* _Your task_
Lines below that include "agent" are the answer; copy each one.

**** Input material

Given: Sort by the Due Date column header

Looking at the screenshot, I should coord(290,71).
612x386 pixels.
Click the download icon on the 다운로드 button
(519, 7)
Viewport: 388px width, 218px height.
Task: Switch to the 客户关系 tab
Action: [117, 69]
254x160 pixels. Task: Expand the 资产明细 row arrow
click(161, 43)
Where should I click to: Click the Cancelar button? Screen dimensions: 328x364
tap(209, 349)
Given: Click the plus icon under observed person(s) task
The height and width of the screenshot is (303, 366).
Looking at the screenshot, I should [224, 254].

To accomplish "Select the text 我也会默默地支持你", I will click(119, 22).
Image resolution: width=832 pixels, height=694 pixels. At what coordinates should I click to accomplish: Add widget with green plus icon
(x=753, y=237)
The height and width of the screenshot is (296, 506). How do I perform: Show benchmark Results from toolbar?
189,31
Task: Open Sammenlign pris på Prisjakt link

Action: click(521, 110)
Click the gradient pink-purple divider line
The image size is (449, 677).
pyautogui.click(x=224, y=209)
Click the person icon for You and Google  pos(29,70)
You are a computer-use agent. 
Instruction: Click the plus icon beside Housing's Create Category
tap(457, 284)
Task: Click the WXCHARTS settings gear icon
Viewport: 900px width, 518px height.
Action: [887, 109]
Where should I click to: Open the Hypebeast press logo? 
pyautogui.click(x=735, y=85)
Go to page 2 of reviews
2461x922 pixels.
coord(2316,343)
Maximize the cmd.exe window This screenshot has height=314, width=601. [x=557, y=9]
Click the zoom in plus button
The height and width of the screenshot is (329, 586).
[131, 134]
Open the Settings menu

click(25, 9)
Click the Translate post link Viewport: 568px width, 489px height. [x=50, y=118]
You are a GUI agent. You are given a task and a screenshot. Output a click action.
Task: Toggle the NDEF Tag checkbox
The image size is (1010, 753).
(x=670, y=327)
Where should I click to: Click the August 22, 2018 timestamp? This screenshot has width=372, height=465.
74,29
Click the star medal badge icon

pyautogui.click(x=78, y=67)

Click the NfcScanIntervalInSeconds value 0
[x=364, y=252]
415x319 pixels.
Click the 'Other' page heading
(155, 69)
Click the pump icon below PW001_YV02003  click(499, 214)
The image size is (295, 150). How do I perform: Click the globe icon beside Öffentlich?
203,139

********

* _Response area_
You are a computer-use agent. 
You are a GUI agent. You are given a task and a screenshot. Output a click action.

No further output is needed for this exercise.